Your objective: Which lines mention "chart"? Show each one from the listing.

Top of Data provided

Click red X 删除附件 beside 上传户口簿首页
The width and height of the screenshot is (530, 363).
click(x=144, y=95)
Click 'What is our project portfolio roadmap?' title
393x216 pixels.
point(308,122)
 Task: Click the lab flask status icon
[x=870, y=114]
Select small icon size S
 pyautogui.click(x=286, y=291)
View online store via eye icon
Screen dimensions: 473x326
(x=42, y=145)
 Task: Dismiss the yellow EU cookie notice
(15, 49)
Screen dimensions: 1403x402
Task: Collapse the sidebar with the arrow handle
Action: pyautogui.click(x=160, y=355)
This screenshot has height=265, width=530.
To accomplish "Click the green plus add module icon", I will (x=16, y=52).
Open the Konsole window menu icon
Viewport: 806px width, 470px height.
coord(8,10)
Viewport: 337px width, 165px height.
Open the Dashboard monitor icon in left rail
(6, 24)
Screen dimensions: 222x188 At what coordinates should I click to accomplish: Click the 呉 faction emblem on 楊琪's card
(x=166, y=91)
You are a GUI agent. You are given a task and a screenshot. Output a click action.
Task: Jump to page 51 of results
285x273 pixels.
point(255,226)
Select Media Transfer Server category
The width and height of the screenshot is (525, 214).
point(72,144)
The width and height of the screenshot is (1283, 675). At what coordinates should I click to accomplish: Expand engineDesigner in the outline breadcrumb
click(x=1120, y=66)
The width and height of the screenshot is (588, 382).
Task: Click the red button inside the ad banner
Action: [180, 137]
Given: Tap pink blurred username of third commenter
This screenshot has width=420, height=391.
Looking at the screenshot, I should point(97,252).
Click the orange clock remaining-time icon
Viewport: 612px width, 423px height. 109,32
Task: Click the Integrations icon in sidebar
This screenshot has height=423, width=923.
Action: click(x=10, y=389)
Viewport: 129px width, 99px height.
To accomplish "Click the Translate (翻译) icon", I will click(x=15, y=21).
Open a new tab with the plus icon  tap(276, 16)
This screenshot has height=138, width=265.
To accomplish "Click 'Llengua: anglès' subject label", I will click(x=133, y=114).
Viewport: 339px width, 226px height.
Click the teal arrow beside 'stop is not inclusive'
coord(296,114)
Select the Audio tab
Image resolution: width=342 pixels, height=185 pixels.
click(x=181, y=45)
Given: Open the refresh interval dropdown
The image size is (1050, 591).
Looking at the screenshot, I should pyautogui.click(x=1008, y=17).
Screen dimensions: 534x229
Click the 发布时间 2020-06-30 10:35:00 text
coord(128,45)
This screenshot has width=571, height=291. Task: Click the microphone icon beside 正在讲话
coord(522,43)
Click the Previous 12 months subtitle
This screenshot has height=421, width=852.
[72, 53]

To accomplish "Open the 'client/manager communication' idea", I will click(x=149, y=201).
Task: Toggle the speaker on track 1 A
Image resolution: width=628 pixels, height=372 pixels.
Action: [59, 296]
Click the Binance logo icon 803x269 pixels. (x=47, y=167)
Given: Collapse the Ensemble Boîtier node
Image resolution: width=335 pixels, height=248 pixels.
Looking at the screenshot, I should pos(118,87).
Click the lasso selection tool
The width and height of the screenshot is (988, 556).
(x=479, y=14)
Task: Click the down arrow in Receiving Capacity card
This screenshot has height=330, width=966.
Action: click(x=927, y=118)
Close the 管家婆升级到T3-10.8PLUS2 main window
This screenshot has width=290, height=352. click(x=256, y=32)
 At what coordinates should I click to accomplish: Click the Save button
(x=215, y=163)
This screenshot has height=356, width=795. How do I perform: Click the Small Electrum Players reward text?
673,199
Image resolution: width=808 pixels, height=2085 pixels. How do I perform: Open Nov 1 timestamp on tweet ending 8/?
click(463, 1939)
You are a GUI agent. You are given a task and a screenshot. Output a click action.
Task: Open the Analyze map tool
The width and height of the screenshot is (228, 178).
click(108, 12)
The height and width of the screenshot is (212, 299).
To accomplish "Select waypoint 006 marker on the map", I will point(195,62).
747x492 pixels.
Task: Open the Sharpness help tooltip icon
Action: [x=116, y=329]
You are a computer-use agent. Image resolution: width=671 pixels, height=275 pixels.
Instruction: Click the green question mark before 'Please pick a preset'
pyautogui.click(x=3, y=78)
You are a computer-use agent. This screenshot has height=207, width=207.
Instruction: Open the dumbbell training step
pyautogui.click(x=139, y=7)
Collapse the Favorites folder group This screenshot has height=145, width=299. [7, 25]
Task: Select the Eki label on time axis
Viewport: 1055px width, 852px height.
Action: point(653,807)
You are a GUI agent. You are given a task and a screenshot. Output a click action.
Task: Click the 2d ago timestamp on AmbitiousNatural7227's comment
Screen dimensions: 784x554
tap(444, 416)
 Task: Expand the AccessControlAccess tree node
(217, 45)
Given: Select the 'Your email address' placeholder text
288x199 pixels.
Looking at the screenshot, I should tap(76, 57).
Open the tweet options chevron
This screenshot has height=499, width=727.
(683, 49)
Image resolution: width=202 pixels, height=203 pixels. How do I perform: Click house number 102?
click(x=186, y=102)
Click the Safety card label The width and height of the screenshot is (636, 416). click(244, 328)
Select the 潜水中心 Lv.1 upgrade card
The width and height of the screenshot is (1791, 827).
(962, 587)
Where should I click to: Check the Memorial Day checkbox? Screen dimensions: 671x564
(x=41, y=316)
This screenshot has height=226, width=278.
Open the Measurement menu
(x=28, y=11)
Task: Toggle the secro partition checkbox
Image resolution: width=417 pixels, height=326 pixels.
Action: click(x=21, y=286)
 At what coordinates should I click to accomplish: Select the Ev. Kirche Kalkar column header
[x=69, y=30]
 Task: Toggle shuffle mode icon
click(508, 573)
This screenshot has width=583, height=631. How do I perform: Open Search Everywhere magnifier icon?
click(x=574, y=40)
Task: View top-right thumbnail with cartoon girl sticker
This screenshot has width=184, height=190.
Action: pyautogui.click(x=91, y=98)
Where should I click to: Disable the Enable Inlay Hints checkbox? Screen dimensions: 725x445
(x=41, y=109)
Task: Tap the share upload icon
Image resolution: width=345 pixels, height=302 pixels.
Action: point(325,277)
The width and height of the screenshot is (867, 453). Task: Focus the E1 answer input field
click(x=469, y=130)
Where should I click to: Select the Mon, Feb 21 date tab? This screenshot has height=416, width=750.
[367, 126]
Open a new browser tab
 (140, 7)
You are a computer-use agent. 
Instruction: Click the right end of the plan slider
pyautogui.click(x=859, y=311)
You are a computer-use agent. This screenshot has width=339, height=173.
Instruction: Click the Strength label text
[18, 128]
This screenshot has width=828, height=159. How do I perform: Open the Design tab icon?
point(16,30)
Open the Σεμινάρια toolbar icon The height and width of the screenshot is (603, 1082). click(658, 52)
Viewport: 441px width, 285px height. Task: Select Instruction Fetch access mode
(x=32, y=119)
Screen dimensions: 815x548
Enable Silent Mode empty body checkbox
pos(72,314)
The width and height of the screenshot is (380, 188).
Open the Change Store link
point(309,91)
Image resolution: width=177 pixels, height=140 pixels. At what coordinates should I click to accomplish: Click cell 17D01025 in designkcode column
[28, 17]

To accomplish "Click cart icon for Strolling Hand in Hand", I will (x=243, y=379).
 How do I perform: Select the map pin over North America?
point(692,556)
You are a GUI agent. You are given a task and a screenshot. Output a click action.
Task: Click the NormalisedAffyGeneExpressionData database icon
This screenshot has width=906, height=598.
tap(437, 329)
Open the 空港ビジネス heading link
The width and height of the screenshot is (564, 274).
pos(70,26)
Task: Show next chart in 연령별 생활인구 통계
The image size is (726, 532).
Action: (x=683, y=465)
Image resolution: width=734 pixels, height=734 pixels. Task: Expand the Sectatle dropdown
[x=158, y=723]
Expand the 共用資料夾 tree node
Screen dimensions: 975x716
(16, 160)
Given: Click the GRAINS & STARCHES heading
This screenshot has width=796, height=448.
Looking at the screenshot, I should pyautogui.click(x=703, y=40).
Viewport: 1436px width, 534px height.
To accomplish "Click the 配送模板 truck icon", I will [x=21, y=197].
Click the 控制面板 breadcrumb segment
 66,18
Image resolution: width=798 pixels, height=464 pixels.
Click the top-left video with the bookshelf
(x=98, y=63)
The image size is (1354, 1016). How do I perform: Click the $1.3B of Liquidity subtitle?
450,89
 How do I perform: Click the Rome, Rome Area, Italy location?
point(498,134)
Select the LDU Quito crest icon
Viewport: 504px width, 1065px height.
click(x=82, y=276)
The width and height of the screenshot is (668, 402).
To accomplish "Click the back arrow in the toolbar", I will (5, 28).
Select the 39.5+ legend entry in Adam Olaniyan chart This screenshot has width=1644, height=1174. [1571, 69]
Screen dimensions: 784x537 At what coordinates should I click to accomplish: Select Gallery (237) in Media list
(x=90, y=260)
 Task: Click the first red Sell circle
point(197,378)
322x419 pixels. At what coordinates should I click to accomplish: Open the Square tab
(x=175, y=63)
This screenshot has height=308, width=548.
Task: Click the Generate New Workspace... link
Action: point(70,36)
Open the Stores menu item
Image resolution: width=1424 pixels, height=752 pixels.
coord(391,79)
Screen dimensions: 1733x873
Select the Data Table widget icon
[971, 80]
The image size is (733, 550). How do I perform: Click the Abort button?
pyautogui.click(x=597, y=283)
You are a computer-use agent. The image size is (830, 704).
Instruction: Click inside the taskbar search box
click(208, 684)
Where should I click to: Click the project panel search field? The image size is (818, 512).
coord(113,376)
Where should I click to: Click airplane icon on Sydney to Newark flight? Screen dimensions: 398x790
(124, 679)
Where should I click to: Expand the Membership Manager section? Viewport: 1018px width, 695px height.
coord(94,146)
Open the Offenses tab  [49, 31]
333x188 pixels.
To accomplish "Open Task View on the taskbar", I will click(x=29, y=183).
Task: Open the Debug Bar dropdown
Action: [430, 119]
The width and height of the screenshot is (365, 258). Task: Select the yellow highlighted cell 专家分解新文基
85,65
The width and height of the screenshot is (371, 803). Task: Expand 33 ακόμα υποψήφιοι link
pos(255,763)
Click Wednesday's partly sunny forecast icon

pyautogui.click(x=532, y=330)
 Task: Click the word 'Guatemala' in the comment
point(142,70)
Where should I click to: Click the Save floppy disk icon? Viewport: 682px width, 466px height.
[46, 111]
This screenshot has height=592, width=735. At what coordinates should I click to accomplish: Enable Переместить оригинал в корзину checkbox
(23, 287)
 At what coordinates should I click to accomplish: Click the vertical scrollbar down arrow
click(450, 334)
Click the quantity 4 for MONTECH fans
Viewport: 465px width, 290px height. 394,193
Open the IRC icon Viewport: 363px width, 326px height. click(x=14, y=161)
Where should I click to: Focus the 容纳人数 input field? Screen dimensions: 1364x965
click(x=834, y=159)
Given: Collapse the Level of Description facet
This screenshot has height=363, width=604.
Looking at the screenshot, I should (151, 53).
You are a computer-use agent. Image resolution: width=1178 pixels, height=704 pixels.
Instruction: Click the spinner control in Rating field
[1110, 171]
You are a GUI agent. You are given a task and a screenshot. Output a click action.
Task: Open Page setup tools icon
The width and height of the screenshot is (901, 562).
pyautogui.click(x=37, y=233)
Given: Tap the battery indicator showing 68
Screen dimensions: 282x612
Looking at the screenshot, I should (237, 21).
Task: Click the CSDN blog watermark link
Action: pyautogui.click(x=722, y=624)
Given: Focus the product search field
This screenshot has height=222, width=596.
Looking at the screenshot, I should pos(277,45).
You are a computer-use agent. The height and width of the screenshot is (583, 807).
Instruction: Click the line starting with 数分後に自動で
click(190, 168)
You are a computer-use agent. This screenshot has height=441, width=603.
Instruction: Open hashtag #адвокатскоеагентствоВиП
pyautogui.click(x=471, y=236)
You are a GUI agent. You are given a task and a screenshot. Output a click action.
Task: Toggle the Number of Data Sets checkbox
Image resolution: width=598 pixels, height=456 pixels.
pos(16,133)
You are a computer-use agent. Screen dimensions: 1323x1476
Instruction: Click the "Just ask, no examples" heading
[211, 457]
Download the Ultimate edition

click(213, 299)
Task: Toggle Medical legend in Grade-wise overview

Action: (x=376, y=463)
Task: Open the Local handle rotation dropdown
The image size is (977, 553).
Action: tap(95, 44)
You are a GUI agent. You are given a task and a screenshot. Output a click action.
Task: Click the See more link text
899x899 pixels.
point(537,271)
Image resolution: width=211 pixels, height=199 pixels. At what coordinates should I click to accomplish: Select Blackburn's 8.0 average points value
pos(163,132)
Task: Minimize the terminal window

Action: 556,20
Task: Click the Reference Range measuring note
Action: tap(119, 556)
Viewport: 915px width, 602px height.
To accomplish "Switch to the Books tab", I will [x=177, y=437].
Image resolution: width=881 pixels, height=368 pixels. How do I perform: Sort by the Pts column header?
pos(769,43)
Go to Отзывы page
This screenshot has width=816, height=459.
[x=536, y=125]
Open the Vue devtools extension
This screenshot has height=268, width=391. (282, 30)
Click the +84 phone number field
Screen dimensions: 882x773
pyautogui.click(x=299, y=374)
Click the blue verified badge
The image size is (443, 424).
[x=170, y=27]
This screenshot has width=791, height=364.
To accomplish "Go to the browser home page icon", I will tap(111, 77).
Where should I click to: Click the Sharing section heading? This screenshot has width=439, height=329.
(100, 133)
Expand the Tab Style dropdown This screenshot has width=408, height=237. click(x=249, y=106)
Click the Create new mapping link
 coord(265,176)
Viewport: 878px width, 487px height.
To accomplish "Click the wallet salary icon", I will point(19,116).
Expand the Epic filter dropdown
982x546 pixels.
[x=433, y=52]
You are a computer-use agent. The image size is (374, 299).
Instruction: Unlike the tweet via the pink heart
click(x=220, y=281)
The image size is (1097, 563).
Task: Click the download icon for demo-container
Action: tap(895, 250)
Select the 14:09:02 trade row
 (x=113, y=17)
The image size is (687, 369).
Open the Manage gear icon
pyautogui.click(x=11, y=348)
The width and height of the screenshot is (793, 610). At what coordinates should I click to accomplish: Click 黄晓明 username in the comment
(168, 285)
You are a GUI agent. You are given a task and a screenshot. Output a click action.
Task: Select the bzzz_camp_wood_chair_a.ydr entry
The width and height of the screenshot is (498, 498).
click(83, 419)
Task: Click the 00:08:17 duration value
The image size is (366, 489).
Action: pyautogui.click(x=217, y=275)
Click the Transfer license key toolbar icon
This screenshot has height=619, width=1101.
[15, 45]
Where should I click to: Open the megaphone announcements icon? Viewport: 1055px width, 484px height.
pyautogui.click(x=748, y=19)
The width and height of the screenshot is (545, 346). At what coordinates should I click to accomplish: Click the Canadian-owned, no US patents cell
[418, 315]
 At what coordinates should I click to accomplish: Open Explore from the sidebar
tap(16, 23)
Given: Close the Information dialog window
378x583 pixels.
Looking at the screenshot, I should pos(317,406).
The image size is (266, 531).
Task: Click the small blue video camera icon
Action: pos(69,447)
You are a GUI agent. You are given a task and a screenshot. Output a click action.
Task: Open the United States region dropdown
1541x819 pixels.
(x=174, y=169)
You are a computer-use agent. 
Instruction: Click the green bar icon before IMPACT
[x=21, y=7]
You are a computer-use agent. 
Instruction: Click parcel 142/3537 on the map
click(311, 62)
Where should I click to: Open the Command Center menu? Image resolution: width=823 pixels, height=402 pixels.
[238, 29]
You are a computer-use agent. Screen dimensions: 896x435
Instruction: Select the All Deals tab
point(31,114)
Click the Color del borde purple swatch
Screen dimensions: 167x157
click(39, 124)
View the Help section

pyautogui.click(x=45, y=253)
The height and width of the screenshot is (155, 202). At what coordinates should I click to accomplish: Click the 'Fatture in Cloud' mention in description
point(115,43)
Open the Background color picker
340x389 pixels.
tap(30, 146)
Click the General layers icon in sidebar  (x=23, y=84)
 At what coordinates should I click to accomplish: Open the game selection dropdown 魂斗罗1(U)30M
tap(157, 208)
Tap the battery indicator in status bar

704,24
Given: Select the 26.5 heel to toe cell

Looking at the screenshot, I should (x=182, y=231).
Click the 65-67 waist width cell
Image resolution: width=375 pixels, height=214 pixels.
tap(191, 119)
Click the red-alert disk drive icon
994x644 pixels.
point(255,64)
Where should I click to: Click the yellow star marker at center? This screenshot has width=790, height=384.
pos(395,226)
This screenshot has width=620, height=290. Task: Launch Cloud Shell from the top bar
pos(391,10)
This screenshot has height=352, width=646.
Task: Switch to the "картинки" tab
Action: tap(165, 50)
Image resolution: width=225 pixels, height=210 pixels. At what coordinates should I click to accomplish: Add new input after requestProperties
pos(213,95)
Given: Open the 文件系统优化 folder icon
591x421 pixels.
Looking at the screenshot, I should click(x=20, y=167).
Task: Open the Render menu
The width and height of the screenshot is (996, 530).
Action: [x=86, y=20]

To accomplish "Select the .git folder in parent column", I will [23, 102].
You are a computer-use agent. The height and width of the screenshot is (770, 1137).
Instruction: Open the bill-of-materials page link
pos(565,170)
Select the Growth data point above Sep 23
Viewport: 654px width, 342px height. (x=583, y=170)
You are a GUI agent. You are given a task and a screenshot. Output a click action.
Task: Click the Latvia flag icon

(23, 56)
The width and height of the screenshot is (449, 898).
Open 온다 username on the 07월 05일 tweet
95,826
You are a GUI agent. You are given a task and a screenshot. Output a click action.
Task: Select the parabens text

Bottom of Data provided

Output for this task:
Task: Show next chart in 연령별 생활인구 통계
Select the 39.5+ legend entry in Adam Olaniyan chart This screenshot has width=1644, height=1174. [1571, 69]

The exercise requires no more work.